N. O. - Il est question dans la réforme actuelle de laisser les
parlementaires discuter du texte amendé en commission et non plus du
projet de loi gouvernemental. Vos «oubliés» avaient-ils une opinion sur
ce système-là ?
J.-L. Debré. - En étudiant ce qui s'est passé sous les Républiques
précédentes, on perçoit bien que cette disposition a eu pour conséquence
de faire perdre beaucoup de leur cohérence aux réformes envisagées.
Lorsque, en 1906, Clemenceau voulut faire accepter la loi sur les
retraites ouvrières et paysannes, il se heurta à la toute-puissance de
la commission compétente du Sénat, qui retarda de quatre ans l'adoption
définitive de la loi et la dénatura en très grande partie. C'était
pourtant une réforme audacieuse et essentielle.

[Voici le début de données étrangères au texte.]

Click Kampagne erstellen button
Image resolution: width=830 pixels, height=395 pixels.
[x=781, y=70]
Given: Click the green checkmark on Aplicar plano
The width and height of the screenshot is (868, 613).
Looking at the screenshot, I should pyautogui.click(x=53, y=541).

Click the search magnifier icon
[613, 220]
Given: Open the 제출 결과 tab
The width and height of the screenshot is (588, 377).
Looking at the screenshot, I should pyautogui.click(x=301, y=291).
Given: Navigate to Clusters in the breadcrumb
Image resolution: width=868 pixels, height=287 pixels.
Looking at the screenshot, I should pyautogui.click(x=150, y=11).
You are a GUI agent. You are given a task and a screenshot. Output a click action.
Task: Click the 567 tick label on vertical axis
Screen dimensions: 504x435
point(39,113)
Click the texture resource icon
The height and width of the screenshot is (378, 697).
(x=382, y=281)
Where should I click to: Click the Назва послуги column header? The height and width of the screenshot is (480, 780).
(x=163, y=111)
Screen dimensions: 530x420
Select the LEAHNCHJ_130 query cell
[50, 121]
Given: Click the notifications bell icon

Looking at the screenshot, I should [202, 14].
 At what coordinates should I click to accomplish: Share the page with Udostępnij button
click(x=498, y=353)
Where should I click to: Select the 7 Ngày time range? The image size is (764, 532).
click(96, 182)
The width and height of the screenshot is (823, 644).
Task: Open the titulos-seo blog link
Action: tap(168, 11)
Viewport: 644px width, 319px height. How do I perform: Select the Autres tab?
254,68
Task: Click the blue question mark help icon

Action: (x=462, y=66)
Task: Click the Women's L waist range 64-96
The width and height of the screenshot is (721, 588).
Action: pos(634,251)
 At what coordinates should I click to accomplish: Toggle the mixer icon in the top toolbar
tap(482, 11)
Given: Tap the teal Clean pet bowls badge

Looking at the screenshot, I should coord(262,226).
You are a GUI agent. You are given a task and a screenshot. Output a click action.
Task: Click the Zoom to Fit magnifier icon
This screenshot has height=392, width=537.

N. O. - Finalement à vous entendre, la réforme actuelle n'est pas très
originale ?
J.-L. Debré. - Au regard de l'histoire, non. Mais je ne voudrais pas
qu'au nom d'une modernisation peut-être nécessaire on aboutisse à un
retour aux errements que nous avons connus autrefois, et qu'au prétexte
d'aller vers une VIe République on en revienne aux pratiques de la IIIe
ou de la IVe. On peut vouloir moderniser, mais il faut avoir en tête la
phrase de Bossuet : «Quand l'histoire serait inutile aux autres hommes,
il faudrait la faire lire aux princes : il n'y a pas de meilleur moyen
de leur découvrir ce que peuvent les passions et les intérêts, les temps
et les conjonctures, les bons et les mauvais conseils».
(1)«Les Oubliés de la République», Fayard, 315 p., 20 euros.